*REQUIREMENT*
For every line of the records below that holds "POLICY", add one. Give only the final total.

** Opening SOURCE DATA block **

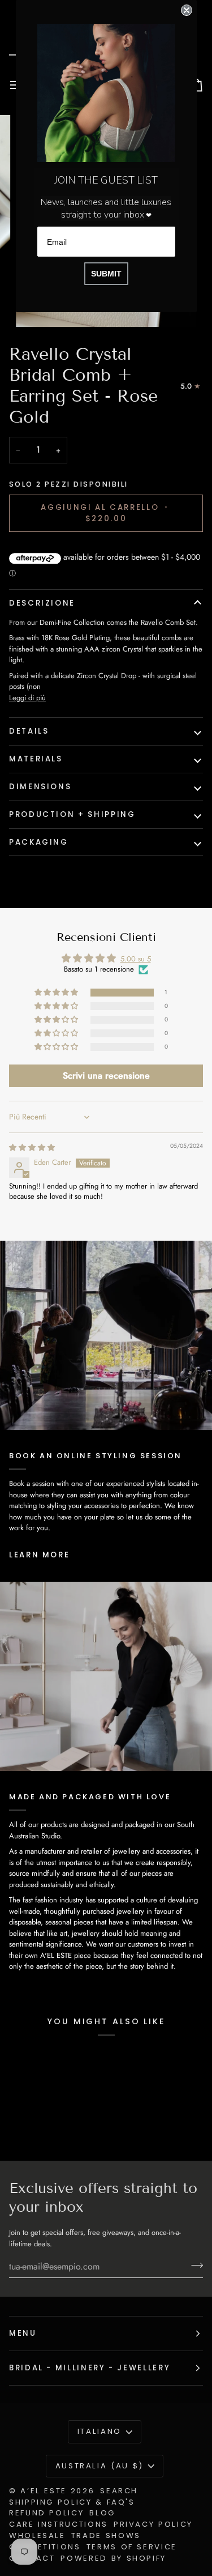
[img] (32, 1147)
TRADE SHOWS (106, 2535)
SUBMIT (106, 273)
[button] (57, 993)
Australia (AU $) (99, 2465)
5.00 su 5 (135, 958)
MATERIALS (36, 758)
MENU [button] (23, 2333)
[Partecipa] (193, 2265)
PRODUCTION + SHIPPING (72, 814)
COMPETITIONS (45, 2546)
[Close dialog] (186, 10)
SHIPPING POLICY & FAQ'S (72, 2502)
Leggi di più (27, 697)
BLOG (102, 2512)
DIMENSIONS (40, 786)
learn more (39, 1554)
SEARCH (119, 2490)
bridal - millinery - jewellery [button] (89, 2367)
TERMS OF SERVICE (131, 2546)
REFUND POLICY (46, 2512)
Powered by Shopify (113, 2558)
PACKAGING (38, 842)
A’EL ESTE (43, 2490)
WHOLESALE (37, 2535)
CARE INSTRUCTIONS (58, 2524)
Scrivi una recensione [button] (106, 1075)
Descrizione (42, 603)
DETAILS (29, 731)
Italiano (99, 2431)
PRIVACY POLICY (153, 2524)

** Closing SOURCE DATA block **

*ANSWER TO THIS TASK*
3